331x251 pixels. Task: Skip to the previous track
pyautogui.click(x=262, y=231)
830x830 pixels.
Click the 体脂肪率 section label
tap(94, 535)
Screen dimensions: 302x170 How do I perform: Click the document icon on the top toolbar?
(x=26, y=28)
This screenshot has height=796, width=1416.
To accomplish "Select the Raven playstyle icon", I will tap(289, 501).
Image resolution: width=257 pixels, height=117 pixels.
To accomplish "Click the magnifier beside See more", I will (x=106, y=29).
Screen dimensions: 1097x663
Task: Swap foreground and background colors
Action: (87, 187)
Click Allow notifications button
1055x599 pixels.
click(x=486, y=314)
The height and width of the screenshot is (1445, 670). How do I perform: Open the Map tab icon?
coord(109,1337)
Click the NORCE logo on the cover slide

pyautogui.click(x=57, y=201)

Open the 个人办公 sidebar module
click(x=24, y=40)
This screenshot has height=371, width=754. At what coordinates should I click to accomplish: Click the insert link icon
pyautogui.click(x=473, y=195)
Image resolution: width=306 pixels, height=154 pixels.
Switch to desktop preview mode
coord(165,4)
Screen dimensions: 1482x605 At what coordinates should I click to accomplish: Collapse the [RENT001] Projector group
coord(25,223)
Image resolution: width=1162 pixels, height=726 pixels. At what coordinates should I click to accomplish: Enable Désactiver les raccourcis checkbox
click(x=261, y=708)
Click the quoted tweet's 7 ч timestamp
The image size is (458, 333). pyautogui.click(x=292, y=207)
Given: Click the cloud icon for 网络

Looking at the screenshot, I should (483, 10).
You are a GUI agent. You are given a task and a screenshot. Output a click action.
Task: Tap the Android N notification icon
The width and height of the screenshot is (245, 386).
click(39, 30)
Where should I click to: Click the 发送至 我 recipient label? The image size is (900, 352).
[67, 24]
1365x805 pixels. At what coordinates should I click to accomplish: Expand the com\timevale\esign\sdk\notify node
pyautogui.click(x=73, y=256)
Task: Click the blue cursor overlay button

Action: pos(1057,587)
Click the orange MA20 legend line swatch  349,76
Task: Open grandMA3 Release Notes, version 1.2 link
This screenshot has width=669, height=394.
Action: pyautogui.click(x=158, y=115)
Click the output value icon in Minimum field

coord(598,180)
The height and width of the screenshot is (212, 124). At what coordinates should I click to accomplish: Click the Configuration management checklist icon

_PROBLEM TO SOLVE_.
Transcribe the entries above, every line exactly as it reads.

_TASK RESPONSE_.
331x251 pixels. Task: Skip to the previous track
pyautogui.click(x=262, y=231)
830x830 pixels.
Click the 体脂肪率 section label
tap(94, 535)
Screen dimensions: 302x170 How do I perform: Click the document icon on the top toolbar?
(x=26, y=28)
This screenshot has height=796, width=1416.
To accomplish "Select the Raven playstyle icon", I will tap(289, 501).
Image resolution: width=257 pixels, height=117 pixels.
To accomplish "Click the magnifier beside See more", I will (x=106, y=29).
Screen dimensions: 1097x663
Task: Swap foreground and background colors
Action: (87, 187)
Click Allow notifications button
1055x599 pixels.
click(x=486, y=314)
The height and width of the screenshot is (1445, 670). How do I perform: Open the Map tab icon?
coord(109,1337)
Click the NORCE logo on the cover slide

pyautogui.click(x=57, y=201)

Open the 个人办公 sidebar module
click(x=24, y=40)
This screenshot has height=371, width=754. At what coordinates should I click to accomplish: Click the insert link icon
pyautogui.click(x=473, y=195)
Image resolution: width=306 pixels, height=154 pixels.
Switch to desktop preview mode
coord(165,4)
Screen dimensions: 1482x605 At what coordinates should I click to accomplish: Collapse the [RENT001] Projector group
coord(25,223)
Image resolution: width=1162 pixels, height=726 pixels. At what coordinates should I click to accomplish: Enable Désactiver les raccourcis checkbox
click(x=261, y=708)
Click the quoted tweet's 7 ч timestamp
The image size is (458, 333). pyautogui.click(x=292, y=207)
Given: Click the cloud icon for 网络

Looking at the screenshot, I should (483, 10).
You are a GUI agent. You are given a task and a screenshot. Output a click action.
Task: Tap the Android N notification icon
The width and height of the screenshot is (245, 386).
click(39, 30)
Where should I click to: Click the 发送至 我 recipient label? The image size is (900, 352).
[67, 24]
1365x805 pixels. At what coordinates should I click to accomplish: Expand the com\timevale\esign\sdk\notify node
pyautogui.click(x=73, y=256)
Task: Click the blue cursor overlay button

Action: pos(1057,587)
Click the orange MA20 legend line swatch  349,76
Task: Open grandMA3 Release Notes, version 1.2 link
This screenshot has width=669, height=394.
Action: pyautogui.click(x=158, y=115)
Click the output value icon in Minimum field

coord(598,180)
The height and width of the screenshot is (212, 124). At what coordinates should I click to accomplish: Click the Configuration management checklist icon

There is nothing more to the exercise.